Task objective
Change "首页" to "主页" in everything from the line containing "五金 (73, 754)" down to the end of the data, and reproduce those lines with nothing else altered.

Screenshot and document pointing data
________________________

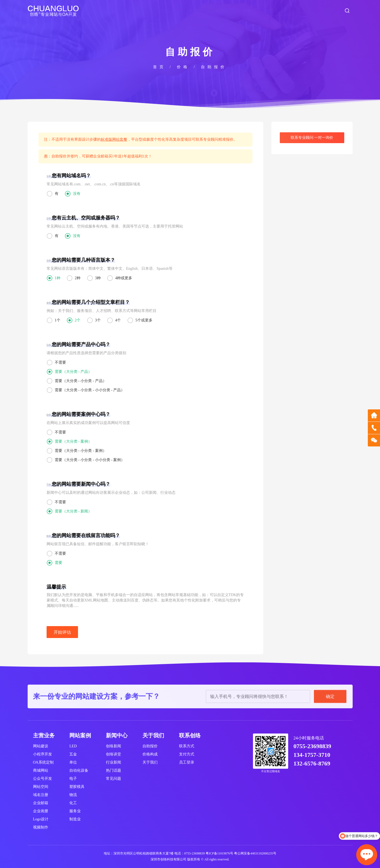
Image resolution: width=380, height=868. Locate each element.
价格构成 (150, 754)
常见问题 (113, 779)
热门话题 (113, 770)
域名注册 (40, 795)
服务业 (75, 811)
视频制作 (40, 827)
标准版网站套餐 (114, 140)
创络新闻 (113, 746)
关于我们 (150, 762)
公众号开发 (42, 779)
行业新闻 (113, 762)
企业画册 (40, 811)
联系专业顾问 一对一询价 (312, 137)
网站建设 (40, 746)
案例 (247, 11)
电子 (73, 779)
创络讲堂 (113, 754)
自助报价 (150, 746)
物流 (73, 795)
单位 (73, 762)
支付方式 (186, 754)
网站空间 (40, 787)
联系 (328, 11)
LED (73, 746)
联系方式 (186, 746)
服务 (220, 11)
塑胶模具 (77, 787)
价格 (274, 11)
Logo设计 (41, 819)
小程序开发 (42, 754)
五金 (73, 754)
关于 (193, 11)
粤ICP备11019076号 (220, 853)
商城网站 (40, 770)
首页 (166, 11)
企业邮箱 (40, 803)
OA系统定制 (43, 762)
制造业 (75, 819)
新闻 (301, 11)
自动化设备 (79, 770)
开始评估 (62, 632)
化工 (73, 803)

________________________

Response to the exercise
五金 (73, 754)
关于 (193, 11)
粤ICP备11019076号 (220, 853)
商城网站 (40, 770)
主页 (166, 11)
企业邮箱 (40, 803)
OA系统定制 (43, 762)
制造业 (75, 819)
新闻 (301, 11)
自动化设备 (79, 770)
开始评估 (62, 632)
化工 (73, 803)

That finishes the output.